[Recorded data]
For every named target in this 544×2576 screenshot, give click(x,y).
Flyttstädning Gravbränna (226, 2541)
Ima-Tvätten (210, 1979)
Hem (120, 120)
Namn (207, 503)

TASK ITEM
What is needed here is every record above, repeated exactly.

SOLVED EXERCISE
For every named target in this 544×2576 screenshot, give click(x,y).
Flyttstädning Gravbränna (226, 2541)
Ima-Tvätten (210, 1979)
Hem (120, 120)
Namn (207, 503)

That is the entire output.